• WHAT YOU SHOULD DO
Return every line in the entries below where the word "heading" shows up.

Saved data entries
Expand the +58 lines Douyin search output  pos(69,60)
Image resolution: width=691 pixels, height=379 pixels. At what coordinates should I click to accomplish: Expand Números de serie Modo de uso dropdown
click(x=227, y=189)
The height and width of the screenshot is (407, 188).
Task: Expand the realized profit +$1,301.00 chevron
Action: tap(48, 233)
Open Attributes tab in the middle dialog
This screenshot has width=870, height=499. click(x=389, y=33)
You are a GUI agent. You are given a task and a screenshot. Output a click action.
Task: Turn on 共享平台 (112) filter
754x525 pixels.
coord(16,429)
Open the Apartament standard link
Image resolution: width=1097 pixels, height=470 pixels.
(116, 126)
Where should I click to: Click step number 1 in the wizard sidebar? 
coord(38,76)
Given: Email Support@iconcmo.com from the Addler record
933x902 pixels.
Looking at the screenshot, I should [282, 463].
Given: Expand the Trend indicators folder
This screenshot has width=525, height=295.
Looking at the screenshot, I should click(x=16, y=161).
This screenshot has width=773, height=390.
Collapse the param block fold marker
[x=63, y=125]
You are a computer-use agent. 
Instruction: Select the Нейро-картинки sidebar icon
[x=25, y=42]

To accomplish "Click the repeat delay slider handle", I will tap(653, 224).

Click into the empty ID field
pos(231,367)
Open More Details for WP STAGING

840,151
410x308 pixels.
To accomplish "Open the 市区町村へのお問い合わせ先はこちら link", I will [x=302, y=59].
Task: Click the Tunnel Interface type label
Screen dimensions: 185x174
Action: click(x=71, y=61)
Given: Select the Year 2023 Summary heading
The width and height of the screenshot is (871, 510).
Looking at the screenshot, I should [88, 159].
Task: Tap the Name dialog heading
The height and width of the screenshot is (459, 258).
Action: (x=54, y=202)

• WRITTEN ANSWER
Given: Select the Year 2023 Summary heading
Task: Tap the Name dialog heading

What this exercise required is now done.